Vorab allgemein: An dem landgerichtlichen Urteil stimmt hinsichtlich der Strafzumessung nichts: Das OLG moniert „eine Vielzahl von gravierenden Rechtsfehlern“, darunter bereits eine falsche Strafrahmenwahl durch das LG, soweit das Vorliegen eines minder schwerer Falls i.S.d. § 177 Abs. 5 StGB a.F. verneint worden ist. Darüber hinaus stellt es u.a. mehrere Verstöße gegen das Doppelverwertungsverbot des § 46 Abs. 3 StGB fest und die Bewährungsentscheidung (§ 56 StGB) wird auch beanstandet.

Der sprichtwörtliche Draht springt einem aber aus der Mütze, wenn man diese harschen Worte des OLG liest:

„d) Soweit das Landgericht strafschärfend wertet, dass es sich bei den Tatopfern um Frauen handelt, die gegenüber anderen Kolleginnen, die der Angeklagte nur mit „anzüglichen Bemerkungen“ verbal „belästigt“ hatte, weniger „attraktiv“ waren, liegt ein weiterer ebenso grober wie evidenter Rechtsfehler vor.

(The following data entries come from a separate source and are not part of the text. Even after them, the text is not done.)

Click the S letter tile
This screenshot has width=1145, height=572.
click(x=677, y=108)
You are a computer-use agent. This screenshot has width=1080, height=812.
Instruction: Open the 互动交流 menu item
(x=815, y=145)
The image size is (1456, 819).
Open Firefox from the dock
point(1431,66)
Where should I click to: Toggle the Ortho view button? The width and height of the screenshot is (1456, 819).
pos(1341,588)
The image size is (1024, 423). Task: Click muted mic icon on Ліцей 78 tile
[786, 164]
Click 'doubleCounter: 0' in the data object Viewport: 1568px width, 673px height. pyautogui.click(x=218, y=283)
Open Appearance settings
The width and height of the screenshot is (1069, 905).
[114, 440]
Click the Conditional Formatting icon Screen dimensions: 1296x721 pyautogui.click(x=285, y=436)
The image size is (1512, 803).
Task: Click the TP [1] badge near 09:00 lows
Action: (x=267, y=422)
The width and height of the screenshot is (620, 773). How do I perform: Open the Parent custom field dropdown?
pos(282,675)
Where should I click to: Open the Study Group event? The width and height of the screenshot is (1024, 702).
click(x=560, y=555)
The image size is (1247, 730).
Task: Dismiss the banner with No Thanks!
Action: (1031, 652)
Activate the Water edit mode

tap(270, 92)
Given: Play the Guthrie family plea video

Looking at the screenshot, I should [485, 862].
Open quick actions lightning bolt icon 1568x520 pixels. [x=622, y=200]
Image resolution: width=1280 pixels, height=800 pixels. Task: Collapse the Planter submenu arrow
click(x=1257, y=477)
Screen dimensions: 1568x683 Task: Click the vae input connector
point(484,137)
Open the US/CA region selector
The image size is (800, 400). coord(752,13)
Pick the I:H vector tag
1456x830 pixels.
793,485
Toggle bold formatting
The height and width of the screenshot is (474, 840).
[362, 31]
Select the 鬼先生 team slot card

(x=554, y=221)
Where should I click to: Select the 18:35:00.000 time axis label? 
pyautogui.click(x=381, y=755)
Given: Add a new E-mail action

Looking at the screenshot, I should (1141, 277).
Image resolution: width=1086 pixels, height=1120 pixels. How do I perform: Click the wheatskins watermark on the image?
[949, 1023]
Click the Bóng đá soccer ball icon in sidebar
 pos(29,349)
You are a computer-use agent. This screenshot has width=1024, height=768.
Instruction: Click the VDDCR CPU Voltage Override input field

Es ist schon mit der Würde des Gerichts in keiner Weise in Einklang zu bringen, wenn in einem Urteil höchstpersönliche Wertungen zur Attraktivität von Prozessbeteiligten bzw. Tatopfern angestellt werden. Eine derartige, gegen das jedem Gericht obliegende Sachlichkeitsgebot verstoßende und anmaßende Vorgehensweise, die einer Verhöhnung der Opfer gleichkommt, würde zwar per se den Angeklagten noch nicht beschweren. Das Tatgericht hat aber, ungeachtet der damit offenbarten Distanzlosigkeit, seine persönliche Einschätzung zur (geringeren) Attraktivität der Tatopfer auch noch zum Anlass genommen, hierin einen Strafschärfungsgrund zu erblicken, was unhaltbar ist. Denn es versteht sich von selbst, dass das äußere Erscheinungsbild der Opfer von Sexualstraftaten in keinem Zusammenhang mit den allein für die Strafzumessung maßgeblichen Kriterien des Unrechts und der Schuld des Angeklagten steht.“

Eine doch recht heftige Richterschelte durch das OLG Bamberg, das in meinen Augen mit solchen Dingen immer recht vorsichtig ist. Man muss sich aber auch mal vor Augen halten, wie das LG formuliert hat und was es meint: Bewertet wird, wie attraktiv die Opfer der Taten waren. Dass das falsch ist, liegt auf der Hand (sorry, aber darauf kann man an sich gar nicht kommen. Und offensichtlich frauenfeindlich ist es auch. Schlimmer geht m.E. nimmer.